This week’s downpour and flooding in Phoenix reminded us of one key reason everyone should have a rain barrel.
The rain, the remnant of Hurricane Norbert, was sudden and unexpected. It pounded the dry desert earth, which couldn’t absorb it, and then wreaked havoc in neighborhoods and on some highways.
While rain barrels wouldn’t have had any significant slowing effect on this deluge, they would have allowed residents to stash water for landscape irrigation later on.
— Michael Chow (@photochowder) September 8, 2014
Austin and Central Texas could be in a similar position if Gulf of Mexico storms push any big rain their way this fall. If you’re looking for help setting up a rain barrel, Austin Water can help. You may even qualify for their rebate program for those who install a rain harvesting system. Find out more here.

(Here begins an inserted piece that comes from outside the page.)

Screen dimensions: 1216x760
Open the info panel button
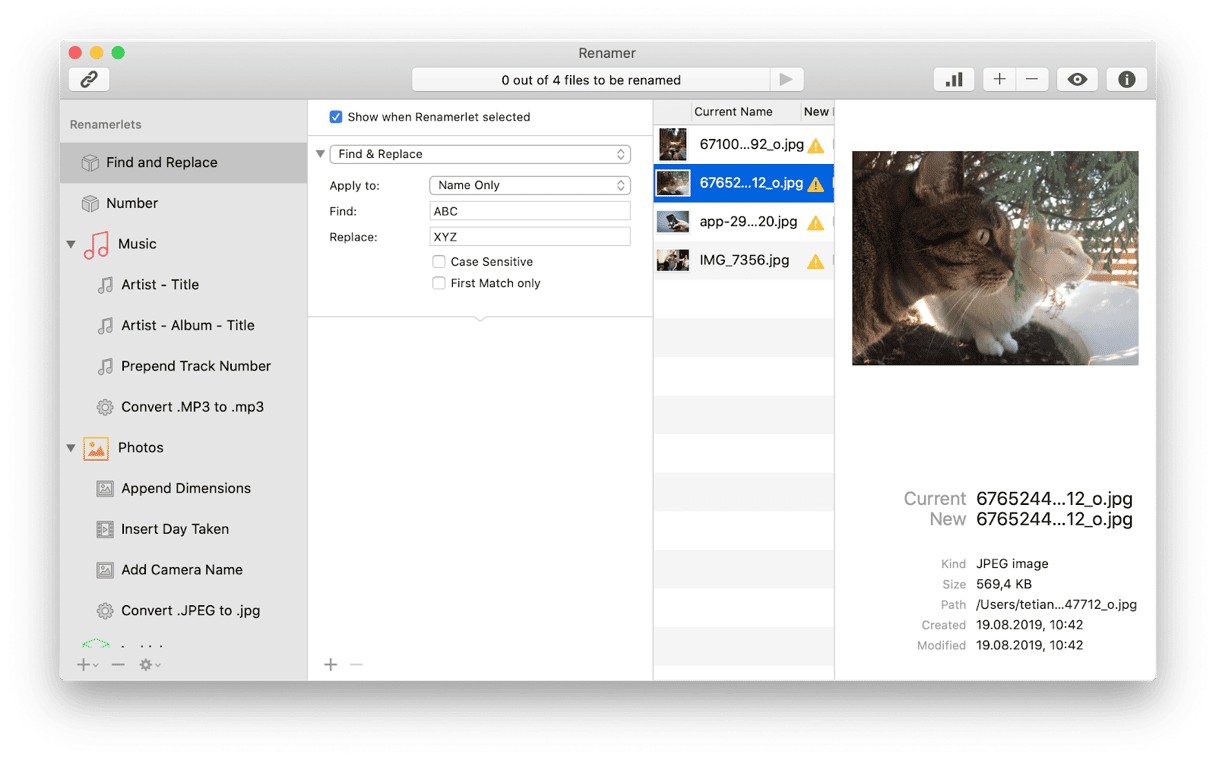click(1126, 80)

But there’s another reason rain barrels can be helpful that’s not as well understood. In normal rainfall situations, they can capture water and slow runoff, mitigating the flow of pollution into nearby lakes and streams.

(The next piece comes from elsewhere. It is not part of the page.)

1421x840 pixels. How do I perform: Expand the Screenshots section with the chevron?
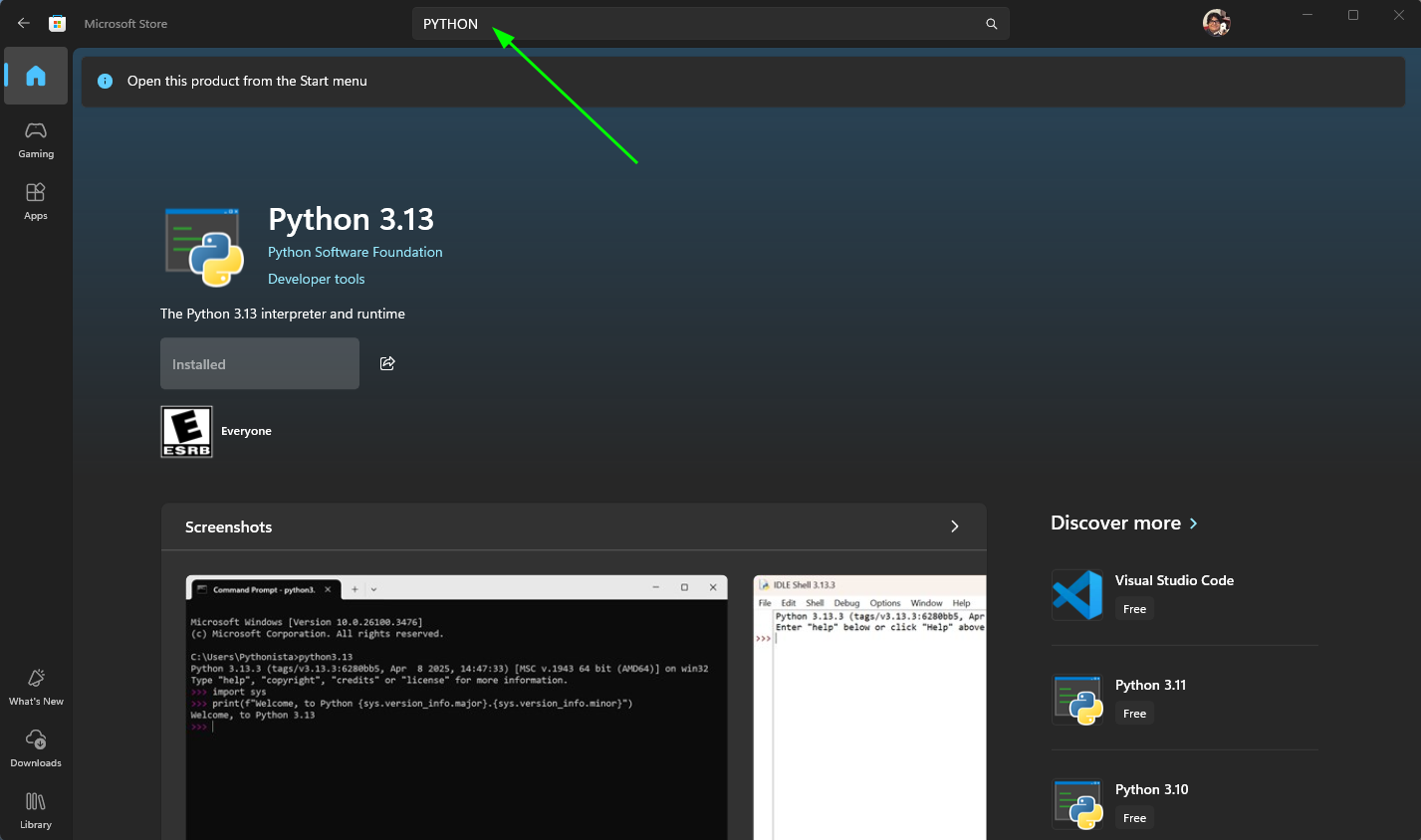tap(954, 526)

Sierra Club volunteers are working this angle in Detroit, by using rain barrels in lakefront neighborhoods to stop rain runoff from mixing with oils and pollutants on the street and then washing into Lake Erie.

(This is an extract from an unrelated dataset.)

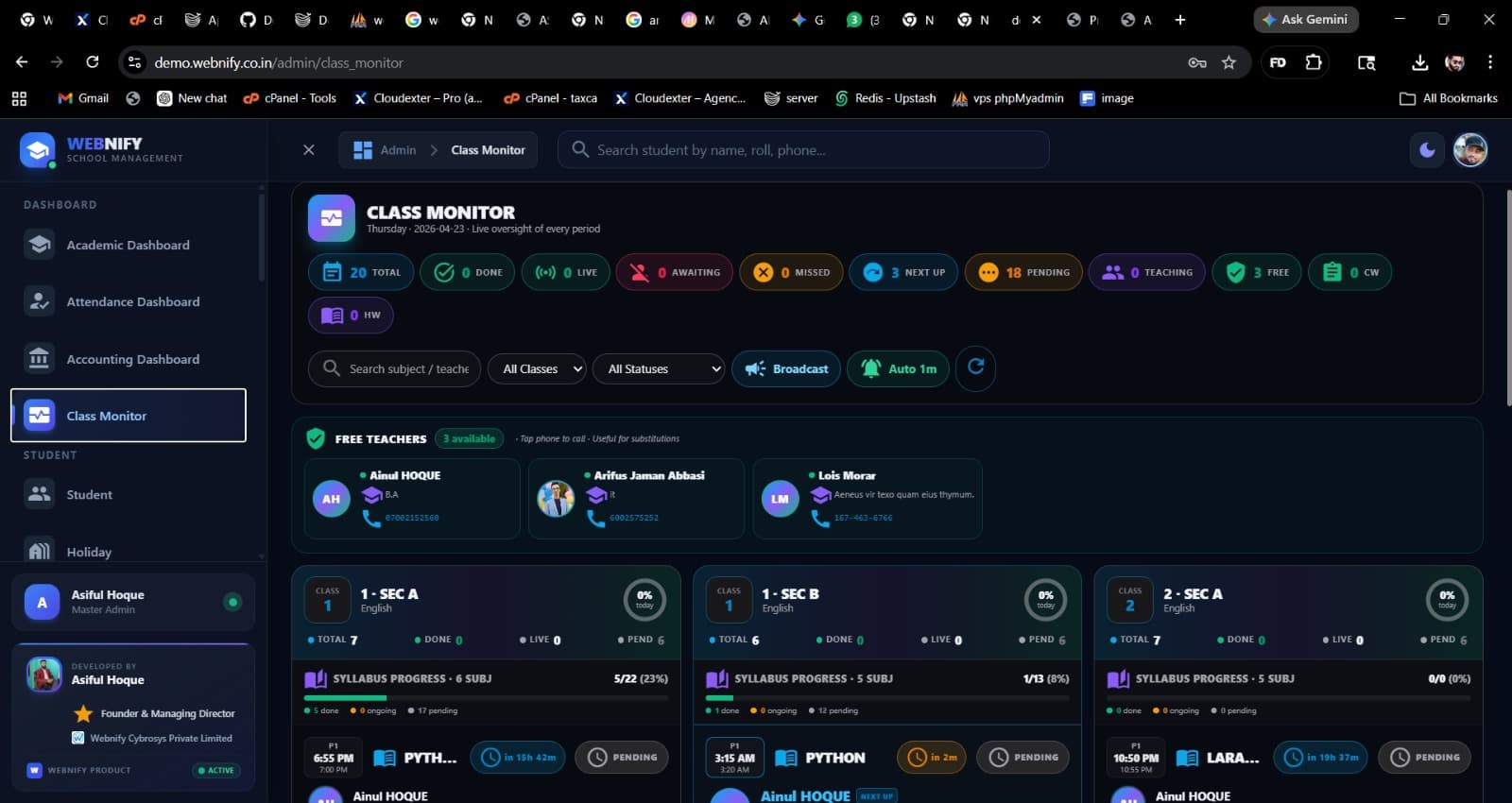This screenshot has width=1512, height=803.
Task: Bookmark this page with the star icon
Action: click(x=1228, y=62)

These rain barrels are an important tool for keeping the Great Lakes, which contain one-fifth of the world’s freshwater, as pure as possible, as Sierra magazine reports:
In April and July, the Club’s Michigan Chapter teamed up with the Detroit Riverfront Conservancy and other Detroit-area groups for the ongoing Rain Barrels on the Riverfront workshop at the city’s scenic RiverWalk. The goal: get people to use rain barrels to catch roof runoff before it mixes with street pollutants and drains into aging sewage systems and then into rivers and Lake Erie.
After tucking a barrel under a shortened downspout, you can capture rainwater to irrigate your garden. “Rain barrel water protects the environment and saves money,” says Melissa Damaschke, director of the Club’s Great Lakes Program. “Just don’t drink it.”
So even in areas where rainfall is adequate or plentiful, rain barrels can be helpful.
And in the dry, dry US West, they’re a no-brainer.
(Painted rain barrels above are from the Lincoln, Nebraska, rain barrel painting contest.)